Yes, that’s the right assumption.

> 5.1 when changing role to acceptor, the rules state but dont explain why 
> the node MUST NOT modify its values, in particular negativeCFRC. I think 
> it's because the correct setting is already applied? (e.g. if already 
> globally down or locally down, the negativeCFRC has already been updated)

Yes, precisely.

> 5.2 - paragraph that mentions "previous conditions 2-4": Why wouldn't it 
> be able to set LORS back to UP if the saturation was already over 63% 
> (condition 2)? Makes sense that saturation would mean the CFRC can't be 
> added to, but if the root is deemed to be up, why can't the node hold 
> that state locally? Does it have any impact if this remains at LOCALLY DOWN?

In theory, the node could set its state to “UP” and attempt to add one 
bit to the positive CFRC, which, given the 63% threshold, would have 
only slightly more than 1/3 chance to have any effect. In practice, 
however, if saturated(PositiveCFRC) is true, then this means that the 
DODAG root will generate a new DODAG version soon (per Paragraph 3 of 
Section 5.4), so setting the bit and changing LORS to “UP” does not 
matter much. Therefore, to avoid exceptions and simplify the draft, I 
decided to keep all conditions 2-4 in this paragraph.

> 5.2 final paragraph
> To re-add itself, it sets a new (uniformly selected) bit in the positive 
> CFRC?

Yes.

> If saturated is TRUE, does this mean the number of bits is almost used 
> up? Is 63% then a 'sensible' value, based on the fact that a number of 
> sentinels could be updating the CFRC at any one time and the saturation 
> value could end up well above 63% when all the updates are distributed?

Depends on the number of sentinels and the number of bits. Both values 
can be adjusted at runtime.

> If many sentinels have reported that the root is down, and then want to 
> report it back up, is there a risk that the saturation point will be 
> reached and they wont be able to add themselves to the positive CFRC 
> again? (Answered later - CFRC length can be extended - could consider 
> reordering these sections).

Yes, precisely. Regarding the reordering, see further.

> 5.4 The DODAG root chooses bit length for the CFRCs? Does it start with 
> CFRCs set to zero?

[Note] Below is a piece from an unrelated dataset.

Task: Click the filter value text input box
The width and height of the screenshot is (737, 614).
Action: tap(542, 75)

Does the root have to advertise the number of bits 
> before any nodes can become a sentinel? How does it increase the number 
> of bits (what are the CFRC values set to when it increases?), and how do 
> the sentinels react?

3 x yes. Increasing the number of bits is done by putting larger CFRCs 
into the RNFD Option, as discussed in Section 5.6. The reactions are 
also described in the same section.

> If a node didnt add itself to the positive CFRC because the saturation 
> was true, should it then add itself if it sees the number of bits 
> increase (and the saturation has gone back below the threshold)?

That is an interesting corner case with a race. Yes, the rules in the 
draft (and specifically Sections 5.2 and 5.6 combined) entail adding the 
node to the positive CFRC and setting its state accordingly as long as 
the necessary conditions hold.

> 5.4, 5.5, 5.6, seem in the wrong order... questions I had while reading 
> the early sections were answered later. e.g. 5.4 - how do the nodes 
> react when the root changes the number of bits?

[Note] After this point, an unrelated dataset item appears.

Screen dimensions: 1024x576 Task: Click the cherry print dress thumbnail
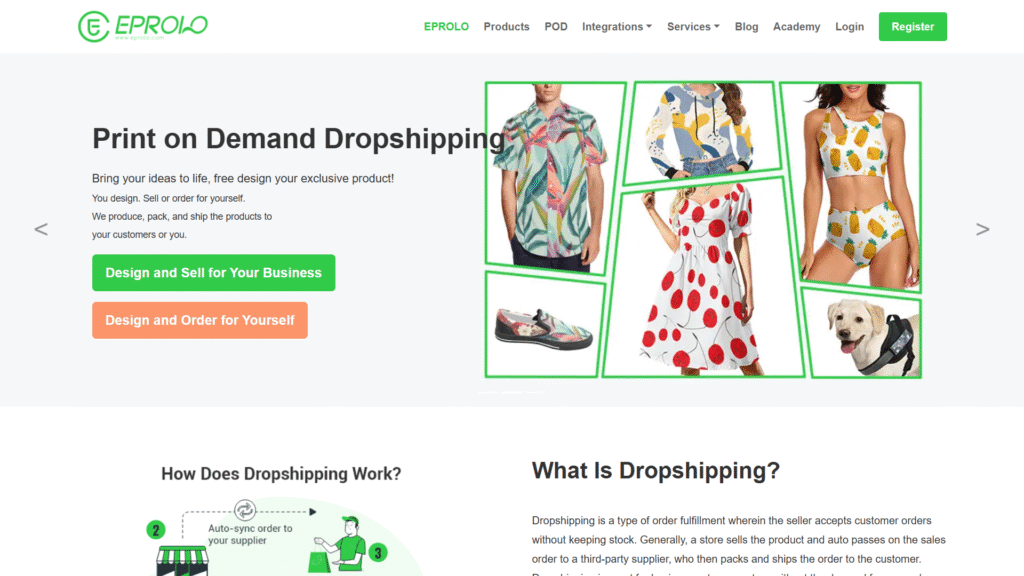click(x=702, y=278)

I thought about such a reordering some time ago, but ultimately decided 
against it. This was because Sections 5.1-5.3 were meant to explain the 
invariants and core operation of the protocol, while the remaining ones 
to discuss exceptions and side functionalities.

In particular, your questions above are in-depth and formulating them 
required truly understanding the core algorithm presented in Sections 
5.1-5.3. This could indicate that the current flow facilitates 
developing such an understanding, while the answers to those and similar 
questions can still be found in the draft. Reordering the sections, in 
turn, would shift the reader's initial focus from core information to 
side details whose importance need not be immediately apparent, in 
effect causing problems with understanding everything. Does it make 
sense? Of course, if you have some specific alternative ordering in 
mind, then I am open to a discussion.

> 5.6 - how does the root extend the number of bits, does it merge from 
> any heard bits already or start fresh from CFRCs with all bits set to 
> zero? If a node receives a CFRC with more bits, how does it know which 
> is its bit to set? Can it assume its previous counter is not present 
> when it adds itself again as detailed in 5.6?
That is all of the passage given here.